Among the entries below, please repeat exactly and only the lines from the line containing "Image resolution: width=411, height=2576." to the line containing "[button] (10, 136)", both lines included.
- - - -
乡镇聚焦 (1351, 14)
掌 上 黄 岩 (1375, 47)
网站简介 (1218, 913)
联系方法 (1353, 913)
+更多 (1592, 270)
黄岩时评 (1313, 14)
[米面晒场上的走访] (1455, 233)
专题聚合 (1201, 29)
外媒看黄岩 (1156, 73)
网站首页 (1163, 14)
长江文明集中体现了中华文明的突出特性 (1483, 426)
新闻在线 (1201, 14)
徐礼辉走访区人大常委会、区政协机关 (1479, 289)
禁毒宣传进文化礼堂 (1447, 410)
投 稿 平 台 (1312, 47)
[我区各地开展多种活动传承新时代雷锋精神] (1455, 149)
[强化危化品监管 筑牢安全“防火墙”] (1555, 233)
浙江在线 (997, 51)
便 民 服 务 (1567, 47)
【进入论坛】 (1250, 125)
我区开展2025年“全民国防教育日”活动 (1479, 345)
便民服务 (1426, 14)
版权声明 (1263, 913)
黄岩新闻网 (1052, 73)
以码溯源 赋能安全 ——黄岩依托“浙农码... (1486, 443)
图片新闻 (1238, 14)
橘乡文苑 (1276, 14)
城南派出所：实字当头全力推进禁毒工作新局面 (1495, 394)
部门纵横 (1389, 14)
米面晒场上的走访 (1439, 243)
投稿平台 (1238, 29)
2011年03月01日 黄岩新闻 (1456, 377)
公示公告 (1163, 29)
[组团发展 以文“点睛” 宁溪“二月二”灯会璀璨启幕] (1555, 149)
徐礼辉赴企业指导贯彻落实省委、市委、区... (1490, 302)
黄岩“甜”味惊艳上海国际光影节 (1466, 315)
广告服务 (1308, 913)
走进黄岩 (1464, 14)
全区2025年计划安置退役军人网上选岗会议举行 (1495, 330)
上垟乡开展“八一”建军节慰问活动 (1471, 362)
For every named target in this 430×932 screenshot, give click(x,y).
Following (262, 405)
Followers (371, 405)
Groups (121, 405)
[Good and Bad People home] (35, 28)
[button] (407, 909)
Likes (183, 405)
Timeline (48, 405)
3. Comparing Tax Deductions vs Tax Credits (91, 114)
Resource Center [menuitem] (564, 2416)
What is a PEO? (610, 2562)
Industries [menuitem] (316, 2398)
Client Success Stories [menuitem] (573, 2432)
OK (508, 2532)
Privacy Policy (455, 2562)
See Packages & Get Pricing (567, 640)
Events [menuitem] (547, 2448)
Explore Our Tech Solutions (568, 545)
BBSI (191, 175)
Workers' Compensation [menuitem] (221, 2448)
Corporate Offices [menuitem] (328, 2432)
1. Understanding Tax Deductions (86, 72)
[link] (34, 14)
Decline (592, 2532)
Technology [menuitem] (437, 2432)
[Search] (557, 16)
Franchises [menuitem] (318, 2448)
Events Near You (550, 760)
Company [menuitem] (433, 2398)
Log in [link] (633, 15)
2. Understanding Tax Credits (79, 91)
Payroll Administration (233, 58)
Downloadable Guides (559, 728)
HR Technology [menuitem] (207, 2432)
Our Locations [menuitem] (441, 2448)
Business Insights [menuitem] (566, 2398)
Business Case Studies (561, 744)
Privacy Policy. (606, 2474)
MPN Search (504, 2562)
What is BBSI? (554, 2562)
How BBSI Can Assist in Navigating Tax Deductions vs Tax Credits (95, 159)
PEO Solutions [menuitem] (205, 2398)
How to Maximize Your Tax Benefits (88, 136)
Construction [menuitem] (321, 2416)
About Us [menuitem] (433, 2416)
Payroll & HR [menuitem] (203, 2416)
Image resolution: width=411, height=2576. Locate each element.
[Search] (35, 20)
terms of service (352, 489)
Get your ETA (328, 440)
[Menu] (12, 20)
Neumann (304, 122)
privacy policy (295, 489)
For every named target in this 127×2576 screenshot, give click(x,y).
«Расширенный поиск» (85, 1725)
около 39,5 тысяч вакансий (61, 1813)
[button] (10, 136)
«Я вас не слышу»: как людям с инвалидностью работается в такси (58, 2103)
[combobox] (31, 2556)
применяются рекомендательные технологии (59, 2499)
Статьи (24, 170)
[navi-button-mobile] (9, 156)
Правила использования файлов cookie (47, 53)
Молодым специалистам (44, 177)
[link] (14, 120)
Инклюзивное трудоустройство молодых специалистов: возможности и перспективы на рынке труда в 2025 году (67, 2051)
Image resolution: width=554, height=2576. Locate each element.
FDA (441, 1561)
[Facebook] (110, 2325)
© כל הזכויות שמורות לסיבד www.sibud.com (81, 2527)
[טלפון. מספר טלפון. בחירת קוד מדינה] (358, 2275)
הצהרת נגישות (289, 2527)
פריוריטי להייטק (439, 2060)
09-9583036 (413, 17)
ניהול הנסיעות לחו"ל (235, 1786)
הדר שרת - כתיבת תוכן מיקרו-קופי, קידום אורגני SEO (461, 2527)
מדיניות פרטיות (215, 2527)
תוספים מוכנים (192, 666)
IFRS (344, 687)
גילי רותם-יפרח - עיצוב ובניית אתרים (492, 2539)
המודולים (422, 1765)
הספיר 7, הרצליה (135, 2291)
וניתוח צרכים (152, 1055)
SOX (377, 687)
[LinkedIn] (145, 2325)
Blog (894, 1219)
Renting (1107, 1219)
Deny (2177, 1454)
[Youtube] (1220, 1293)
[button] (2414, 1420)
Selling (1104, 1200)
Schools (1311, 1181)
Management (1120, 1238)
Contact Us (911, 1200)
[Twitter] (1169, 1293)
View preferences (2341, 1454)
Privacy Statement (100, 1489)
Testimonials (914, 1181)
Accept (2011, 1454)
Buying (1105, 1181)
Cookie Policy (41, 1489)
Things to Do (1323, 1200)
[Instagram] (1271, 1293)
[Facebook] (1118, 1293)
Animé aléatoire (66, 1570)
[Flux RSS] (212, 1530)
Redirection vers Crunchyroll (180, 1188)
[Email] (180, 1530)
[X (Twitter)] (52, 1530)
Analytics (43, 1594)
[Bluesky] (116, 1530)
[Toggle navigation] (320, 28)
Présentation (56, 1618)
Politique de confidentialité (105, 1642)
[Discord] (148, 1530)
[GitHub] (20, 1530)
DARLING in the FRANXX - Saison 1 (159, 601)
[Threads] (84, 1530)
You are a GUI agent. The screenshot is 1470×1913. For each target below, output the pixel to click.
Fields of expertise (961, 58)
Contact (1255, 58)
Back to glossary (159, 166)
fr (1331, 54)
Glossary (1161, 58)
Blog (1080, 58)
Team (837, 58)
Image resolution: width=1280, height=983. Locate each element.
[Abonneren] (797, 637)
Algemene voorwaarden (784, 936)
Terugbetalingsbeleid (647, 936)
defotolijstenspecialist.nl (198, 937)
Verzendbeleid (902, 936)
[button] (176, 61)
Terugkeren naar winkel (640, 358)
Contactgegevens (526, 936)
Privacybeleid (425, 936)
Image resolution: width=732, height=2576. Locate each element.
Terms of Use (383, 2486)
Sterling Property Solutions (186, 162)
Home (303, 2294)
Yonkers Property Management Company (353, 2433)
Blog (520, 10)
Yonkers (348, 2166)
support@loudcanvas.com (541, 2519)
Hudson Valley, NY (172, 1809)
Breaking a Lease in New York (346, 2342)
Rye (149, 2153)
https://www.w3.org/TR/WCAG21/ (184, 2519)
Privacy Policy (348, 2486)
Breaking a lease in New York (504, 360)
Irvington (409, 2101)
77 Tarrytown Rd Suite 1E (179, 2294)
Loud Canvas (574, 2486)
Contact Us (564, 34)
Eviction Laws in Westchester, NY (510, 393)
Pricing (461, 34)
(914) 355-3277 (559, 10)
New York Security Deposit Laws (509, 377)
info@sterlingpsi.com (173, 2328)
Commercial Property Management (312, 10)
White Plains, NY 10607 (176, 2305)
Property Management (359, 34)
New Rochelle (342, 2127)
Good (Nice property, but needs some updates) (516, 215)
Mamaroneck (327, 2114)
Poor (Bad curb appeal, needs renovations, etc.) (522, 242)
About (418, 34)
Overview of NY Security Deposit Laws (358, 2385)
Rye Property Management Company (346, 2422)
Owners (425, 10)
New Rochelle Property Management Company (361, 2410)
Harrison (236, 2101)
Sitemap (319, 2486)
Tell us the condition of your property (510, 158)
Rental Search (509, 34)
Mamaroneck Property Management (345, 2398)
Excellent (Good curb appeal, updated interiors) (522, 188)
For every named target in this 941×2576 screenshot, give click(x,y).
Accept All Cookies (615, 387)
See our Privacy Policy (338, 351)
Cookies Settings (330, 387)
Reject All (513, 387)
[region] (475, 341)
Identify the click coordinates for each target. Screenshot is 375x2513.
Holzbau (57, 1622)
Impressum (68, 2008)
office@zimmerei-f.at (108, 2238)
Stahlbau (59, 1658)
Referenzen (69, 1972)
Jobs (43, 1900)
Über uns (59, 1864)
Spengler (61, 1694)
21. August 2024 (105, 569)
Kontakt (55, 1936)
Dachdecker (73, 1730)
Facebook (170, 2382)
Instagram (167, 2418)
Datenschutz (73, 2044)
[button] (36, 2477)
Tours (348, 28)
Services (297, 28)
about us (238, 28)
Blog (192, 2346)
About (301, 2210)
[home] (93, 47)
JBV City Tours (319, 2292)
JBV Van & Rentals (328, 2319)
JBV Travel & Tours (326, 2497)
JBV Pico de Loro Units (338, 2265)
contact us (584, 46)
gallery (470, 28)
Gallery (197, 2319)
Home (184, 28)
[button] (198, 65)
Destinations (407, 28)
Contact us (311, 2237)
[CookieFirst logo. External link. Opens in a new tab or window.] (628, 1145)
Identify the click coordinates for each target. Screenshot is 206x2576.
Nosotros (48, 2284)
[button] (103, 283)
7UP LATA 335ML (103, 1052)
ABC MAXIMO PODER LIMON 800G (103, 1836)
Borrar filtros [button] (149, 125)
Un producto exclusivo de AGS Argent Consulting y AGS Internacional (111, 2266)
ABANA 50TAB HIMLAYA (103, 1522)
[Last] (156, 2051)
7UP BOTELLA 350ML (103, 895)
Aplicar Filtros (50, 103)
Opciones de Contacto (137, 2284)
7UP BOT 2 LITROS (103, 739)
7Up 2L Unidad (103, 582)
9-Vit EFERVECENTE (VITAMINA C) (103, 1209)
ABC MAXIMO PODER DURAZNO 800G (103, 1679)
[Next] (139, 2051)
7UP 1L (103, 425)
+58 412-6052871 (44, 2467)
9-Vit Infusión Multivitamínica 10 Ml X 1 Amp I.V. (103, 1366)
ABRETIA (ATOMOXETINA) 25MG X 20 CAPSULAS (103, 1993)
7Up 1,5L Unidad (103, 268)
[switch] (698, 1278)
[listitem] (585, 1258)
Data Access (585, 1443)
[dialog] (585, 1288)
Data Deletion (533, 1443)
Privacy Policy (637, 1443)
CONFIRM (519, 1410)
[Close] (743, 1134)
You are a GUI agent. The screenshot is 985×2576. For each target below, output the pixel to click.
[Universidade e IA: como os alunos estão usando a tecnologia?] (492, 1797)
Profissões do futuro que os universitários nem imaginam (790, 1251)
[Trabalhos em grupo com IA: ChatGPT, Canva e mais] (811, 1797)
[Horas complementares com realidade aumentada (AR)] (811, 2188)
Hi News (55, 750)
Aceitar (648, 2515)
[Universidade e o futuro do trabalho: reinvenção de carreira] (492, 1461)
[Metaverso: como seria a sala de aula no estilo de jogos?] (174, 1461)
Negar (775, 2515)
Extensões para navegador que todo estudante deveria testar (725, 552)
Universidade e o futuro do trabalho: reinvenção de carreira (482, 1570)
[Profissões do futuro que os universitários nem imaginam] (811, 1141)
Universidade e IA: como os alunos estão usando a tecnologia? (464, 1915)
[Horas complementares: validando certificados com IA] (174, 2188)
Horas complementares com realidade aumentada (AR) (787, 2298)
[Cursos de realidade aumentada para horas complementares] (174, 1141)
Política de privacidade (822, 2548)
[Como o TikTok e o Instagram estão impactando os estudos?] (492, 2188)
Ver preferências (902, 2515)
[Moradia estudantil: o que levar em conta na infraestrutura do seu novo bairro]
- - - -
(TASK RESPONSE):
Image resolution: width=411, height=2576. Locate each element.
[Search] (35, 20)
terms of service (352, 489)
Get your ETA (328, 440)
[Menu] (12, 20)
Neumann (304, 122)
privacy policy (295, 489)
For every named target in this 127×2576 screenshot, give click(x,y).
«Расширенный поиск» (85, 1725)
около 39,5 тысяч вакансий (61, 1813)
[button] (10, 136)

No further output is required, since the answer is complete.